In their recent article, “The Value Proposition of the Corporate Library, Past and Present,” Professor Alistair Black and doctoral student Henry Gabb discuss findings from their survey of modern corporate librarians.

Their investigation looks at changes in valuation of the corporate library over the past one hundred years, using a survey conducted in 1916 as a benchmark.

Abstract: Corporate libraries of the kind we would recognize today began to appear around the turn of the twentieth century. They were a response to a rapidly changing corporate and commercial environment, acting as adjuncts to both the rise of systematic industrial research and the office management revolution that accompanied the implementation of scientific management.

A survey of American corporate libraries in 1916 by the British manufacturer Rowntree and Company provides a snapshot of their operations and perceived value. The survey was repeated with a selection of today’s corporate librarians. Their responses are strikingly similar to those of their early twentieth-century counterparts, despite intervening technological change. As it was a century ago, the value of the corporate library, even if it cannot be quantified, is accepted.
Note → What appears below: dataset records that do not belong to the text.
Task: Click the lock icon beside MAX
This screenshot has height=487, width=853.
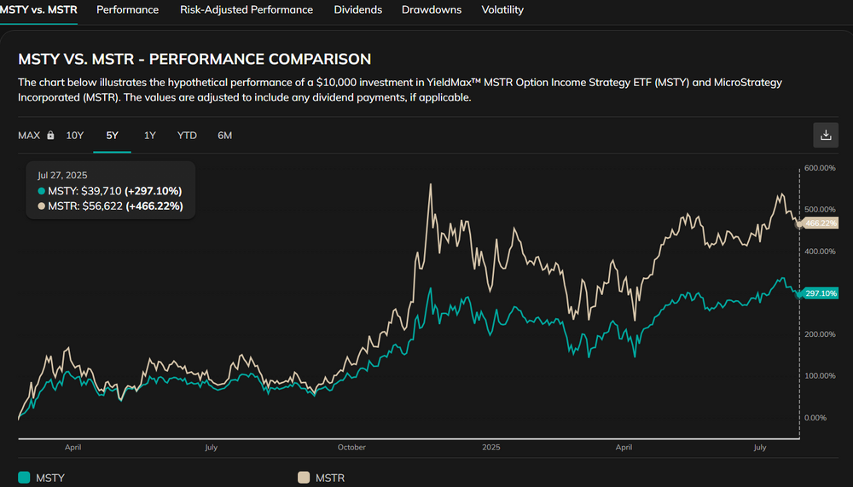Action: pos(50,136)
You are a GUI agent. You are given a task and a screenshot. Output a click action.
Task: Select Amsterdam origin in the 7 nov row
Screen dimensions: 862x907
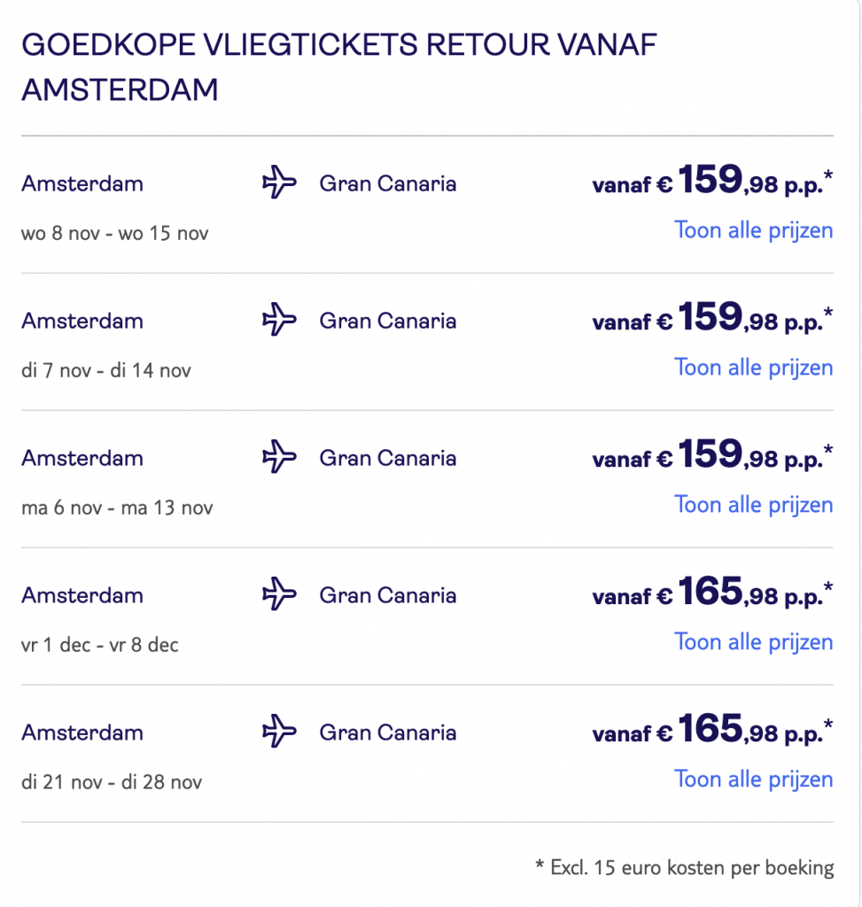[82, 321]
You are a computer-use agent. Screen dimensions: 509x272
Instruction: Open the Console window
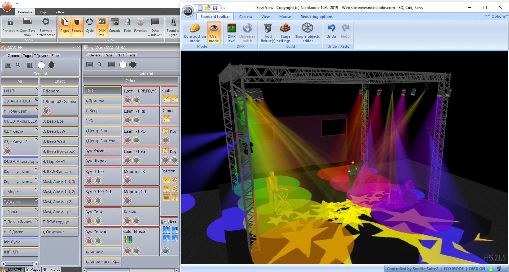pyautogui.click(x=115, y=26)
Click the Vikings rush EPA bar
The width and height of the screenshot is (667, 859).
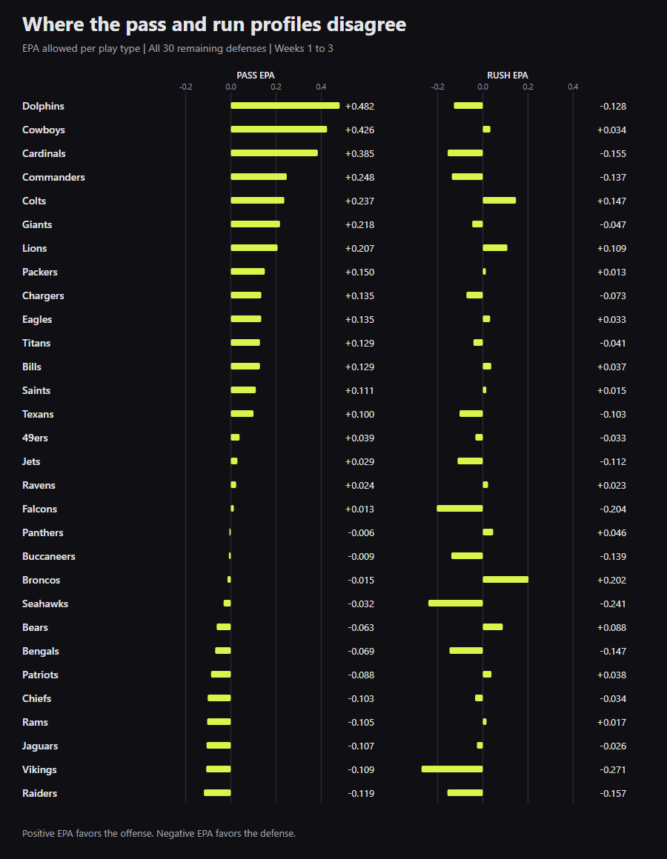point(452,769)
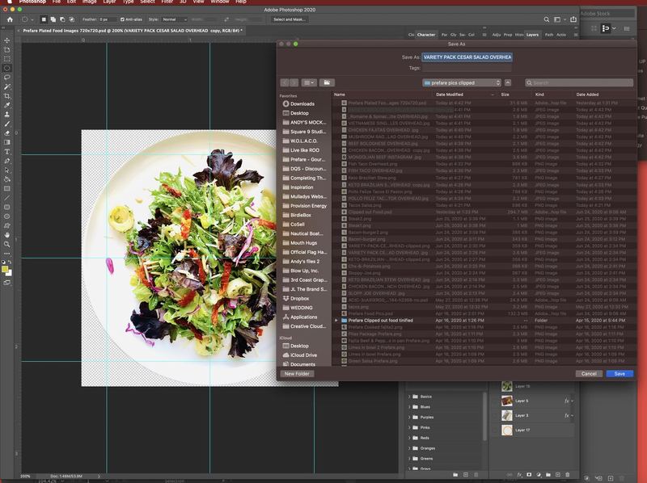Click the New Folder button
Viewport: 647px width, 483px height.
coord(297,374)
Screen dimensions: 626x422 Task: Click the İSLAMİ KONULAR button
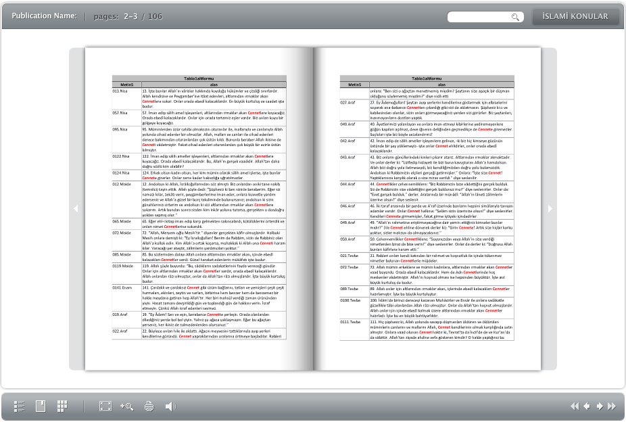pyautogui.click(x=575, y=17)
The article was published in the May/June 2016 issue of Information & Culture (Volume 51, Number 2).

Black is a full professor and editor of the School’s quarterly journal, Library Trends. His research focuses on the history of corporate libraries and staff magazines and the design of public libraries in the 1960s. Gabb is a research assistant whose interests include the interface between computation, life science, and medical informatics.